[BEGIN]
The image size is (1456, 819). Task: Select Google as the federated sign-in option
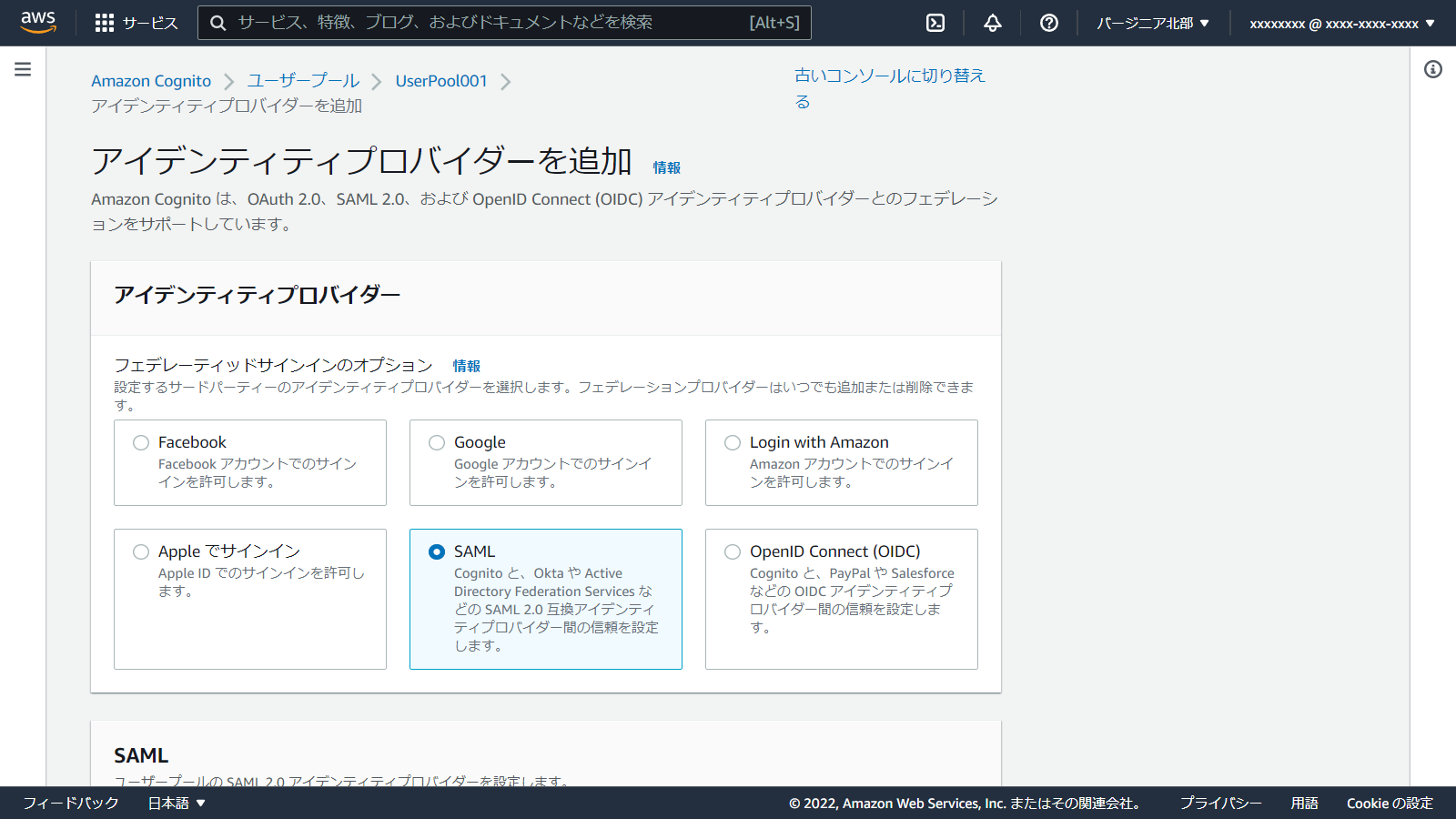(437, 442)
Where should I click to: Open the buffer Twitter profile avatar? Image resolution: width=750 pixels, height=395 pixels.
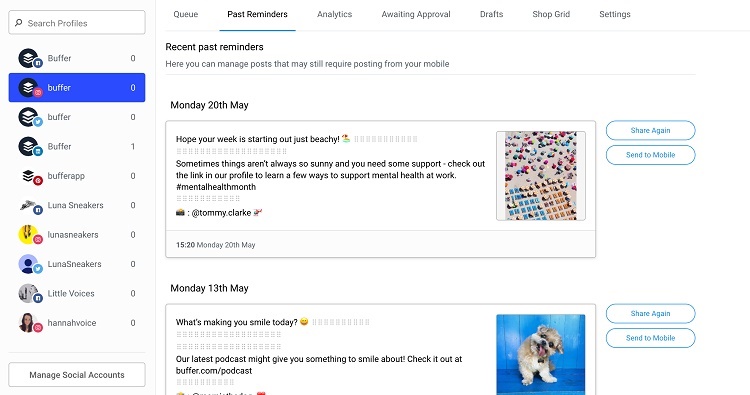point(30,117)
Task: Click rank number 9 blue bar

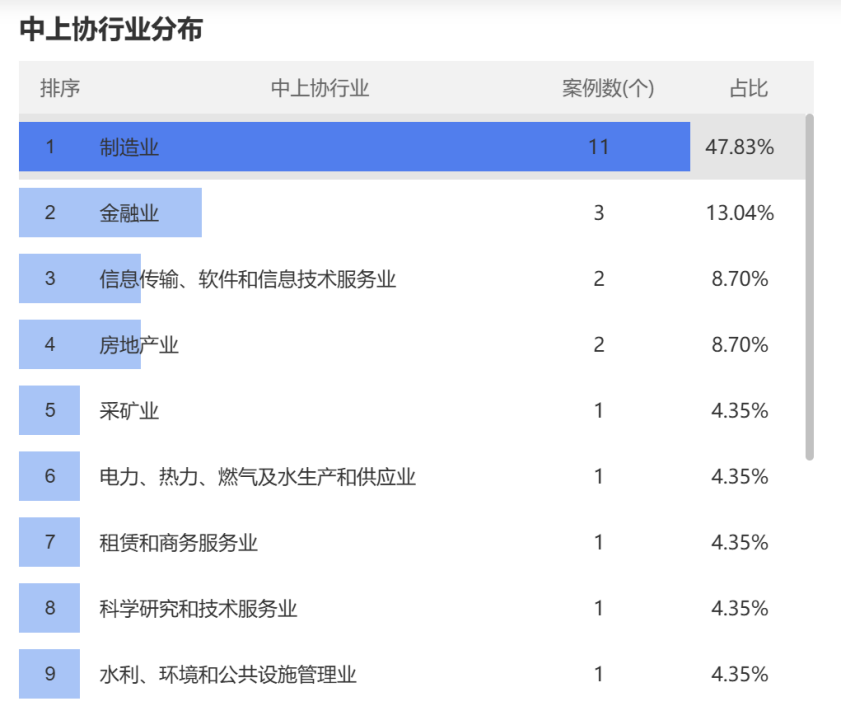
[END]
What needs to be done: Rewrite the text of the rows above as a numbered list, one line per item, with blank lines dropped and the pictures omitted.

Solution for this task:
1. The image size is (1456, 819). Task: Select Google as the federated sign-in option
2. (437, 442)
3. Where should I click to: Open the buffer Twitter profile avatar? Image resolution: width=750 pixels, height=395 pixels.
4. point(30,117)
5. Task: Click rank number 9 blue bar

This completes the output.